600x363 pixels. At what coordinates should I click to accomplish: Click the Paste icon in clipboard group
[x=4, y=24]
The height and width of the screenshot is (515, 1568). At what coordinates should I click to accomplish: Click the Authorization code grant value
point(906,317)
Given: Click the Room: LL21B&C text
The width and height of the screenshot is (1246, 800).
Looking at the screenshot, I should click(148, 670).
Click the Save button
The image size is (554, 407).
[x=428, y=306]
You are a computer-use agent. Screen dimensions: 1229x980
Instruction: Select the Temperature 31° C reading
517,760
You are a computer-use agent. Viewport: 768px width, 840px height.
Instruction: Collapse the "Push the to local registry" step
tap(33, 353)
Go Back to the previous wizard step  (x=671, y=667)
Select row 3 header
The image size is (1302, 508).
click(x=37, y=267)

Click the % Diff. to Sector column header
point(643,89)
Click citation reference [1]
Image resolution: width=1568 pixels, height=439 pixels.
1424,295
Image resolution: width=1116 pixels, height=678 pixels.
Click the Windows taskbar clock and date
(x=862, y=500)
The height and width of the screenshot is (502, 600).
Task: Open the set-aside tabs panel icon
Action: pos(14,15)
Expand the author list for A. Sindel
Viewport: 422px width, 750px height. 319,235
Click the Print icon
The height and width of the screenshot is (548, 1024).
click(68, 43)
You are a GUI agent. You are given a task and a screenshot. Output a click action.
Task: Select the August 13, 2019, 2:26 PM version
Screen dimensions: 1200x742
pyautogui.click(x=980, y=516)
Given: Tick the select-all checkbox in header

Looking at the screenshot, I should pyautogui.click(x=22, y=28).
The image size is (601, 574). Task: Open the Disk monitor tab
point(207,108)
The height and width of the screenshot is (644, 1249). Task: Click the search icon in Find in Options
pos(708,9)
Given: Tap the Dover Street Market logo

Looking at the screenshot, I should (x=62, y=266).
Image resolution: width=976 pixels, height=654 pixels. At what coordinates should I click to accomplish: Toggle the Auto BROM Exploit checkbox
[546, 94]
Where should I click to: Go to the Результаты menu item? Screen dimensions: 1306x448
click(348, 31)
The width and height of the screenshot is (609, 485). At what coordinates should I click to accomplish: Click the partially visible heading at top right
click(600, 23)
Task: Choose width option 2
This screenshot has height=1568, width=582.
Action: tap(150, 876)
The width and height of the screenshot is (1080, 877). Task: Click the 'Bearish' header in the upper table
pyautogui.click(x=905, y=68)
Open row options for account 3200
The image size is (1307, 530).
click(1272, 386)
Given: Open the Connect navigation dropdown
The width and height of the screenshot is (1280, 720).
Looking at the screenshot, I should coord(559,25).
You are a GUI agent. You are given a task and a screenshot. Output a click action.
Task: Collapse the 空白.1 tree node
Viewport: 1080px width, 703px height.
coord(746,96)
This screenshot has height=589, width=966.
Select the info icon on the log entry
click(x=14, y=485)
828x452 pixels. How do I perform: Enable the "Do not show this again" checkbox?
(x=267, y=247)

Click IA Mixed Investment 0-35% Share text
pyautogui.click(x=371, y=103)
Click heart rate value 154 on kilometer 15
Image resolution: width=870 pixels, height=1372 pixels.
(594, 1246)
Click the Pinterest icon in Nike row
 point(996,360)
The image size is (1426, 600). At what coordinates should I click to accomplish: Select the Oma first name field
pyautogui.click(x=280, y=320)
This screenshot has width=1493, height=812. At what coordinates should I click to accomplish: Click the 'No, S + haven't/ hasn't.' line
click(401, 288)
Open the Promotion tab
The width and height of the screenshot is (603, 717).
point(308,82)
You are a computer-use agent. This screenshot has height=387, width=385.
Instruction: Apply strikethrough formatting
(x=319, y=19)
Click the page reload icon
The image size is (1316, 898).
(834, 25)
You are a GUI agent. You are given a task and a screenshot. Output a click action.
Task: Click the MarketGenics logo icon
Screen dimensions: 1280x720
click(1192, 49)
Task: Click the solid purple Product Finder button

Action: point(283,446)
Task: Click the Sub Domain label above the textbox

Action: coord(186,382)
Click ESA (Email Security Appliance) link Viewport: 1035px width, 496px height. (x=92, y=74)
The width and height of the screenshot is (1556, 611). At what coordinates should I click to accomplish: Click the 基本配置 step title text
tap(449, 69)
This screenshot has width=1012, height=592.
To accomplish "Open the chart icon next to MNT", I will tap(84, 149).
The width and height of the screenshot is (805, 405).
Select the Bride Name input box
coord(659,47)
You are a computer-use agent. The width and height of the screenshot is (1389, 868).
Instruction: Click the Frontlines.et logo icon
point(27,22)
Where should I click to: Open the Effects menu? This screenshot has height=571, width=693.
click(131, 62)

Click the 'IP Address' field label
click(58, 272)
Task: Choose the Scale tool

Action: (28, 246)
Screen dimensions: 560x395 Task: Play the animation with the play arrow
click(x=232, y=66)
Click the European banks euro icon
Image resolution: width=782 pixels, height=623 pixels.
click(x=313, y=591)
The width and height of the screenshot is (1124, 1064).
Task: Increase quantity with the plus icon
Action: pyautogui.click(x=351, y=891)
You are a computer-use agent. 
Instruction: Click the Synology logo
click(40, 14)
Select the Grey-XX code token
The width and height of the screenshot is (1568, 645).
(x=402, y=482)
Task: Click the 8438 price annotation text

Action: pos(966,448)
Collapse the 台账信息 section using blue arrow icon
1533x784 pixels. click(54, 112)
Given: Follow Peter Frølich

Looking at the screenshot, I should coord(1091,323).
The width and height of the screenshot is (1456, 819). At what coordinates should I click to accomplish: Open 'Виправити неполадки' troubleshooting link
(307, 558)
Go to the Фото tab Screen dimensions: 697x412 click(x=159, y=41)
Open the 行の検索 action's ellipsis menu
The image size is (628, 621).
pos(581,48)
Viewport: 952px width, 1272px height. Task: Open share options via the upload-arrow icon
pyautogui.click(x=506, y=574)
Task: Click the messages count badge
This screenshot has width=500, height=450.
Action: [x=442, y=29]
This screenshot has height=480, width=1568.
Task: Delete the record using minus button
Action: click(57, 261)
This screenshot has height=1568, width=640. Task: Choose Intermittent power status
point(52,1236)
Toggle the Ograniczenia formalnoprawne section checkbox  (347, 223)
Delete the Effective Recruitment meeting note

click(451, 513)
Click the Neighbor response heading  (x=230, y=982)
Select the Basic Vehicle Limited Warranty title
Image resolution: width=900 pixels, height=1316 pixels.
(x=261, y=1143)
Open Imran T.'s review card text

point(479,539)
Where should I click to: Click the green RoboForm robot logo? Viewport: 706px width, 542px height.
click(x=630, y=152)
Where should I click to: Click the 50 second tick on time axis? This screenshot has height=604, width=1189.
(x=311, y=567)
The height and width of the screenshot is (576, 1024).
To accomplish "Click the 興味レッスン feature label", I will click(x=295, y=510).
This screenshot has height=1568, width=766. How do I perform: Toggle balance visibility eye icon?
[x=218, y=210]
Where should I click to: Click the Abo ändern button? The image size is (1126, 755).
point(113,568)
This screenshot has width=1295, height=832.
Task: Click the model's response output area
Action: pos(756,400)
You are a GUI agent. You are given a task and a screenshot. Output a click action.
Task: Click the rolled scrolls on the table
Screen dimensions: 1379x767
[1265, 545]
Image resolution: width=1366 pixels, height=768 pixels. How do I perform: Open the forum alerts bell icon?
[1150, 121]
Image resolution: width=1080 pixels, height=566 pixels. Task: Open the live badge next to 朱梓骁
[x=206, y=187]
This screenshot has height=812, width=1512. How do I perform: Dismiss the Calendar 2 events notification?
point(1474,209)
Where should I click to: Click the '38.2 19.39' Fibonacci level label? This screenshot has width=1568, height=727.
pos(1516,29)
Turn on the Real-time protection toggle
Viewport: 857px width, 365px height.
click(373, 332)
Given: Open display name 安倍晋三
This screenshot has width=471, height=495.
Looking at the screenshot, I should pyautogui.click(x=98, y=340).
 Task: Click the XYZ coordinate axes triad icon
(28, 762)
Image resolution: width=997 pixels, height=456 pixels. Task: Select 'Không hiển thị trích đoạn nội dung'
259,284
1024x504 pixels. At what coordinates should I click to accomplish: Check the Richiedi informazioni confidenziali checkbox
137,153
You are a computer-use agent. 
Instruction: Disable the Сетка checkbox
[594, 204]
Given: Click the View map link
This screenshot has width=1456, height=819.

[WHAT THE EXERCISE ASKS] Reproducing the whole listing above is not the task. Copy exactly only the lines from the one with "Click the Save button" to the one with "Go Back to the", both kept.

[ANSWER AREA]
Click the Save button
The image size is (554, 407).
[x=428, y=306]
You are a computer-use agent. Screen dimensions: 1229x980
Instruction: Select the Temperature 31° C reading
517,760
You are a computer-use agent. Viewport: 768px width, 840px height.
Instruction: Collapse the "Push the to local registry" step
tap(33, 353)
Go Back to the previous wizard step  (x=671, y=667)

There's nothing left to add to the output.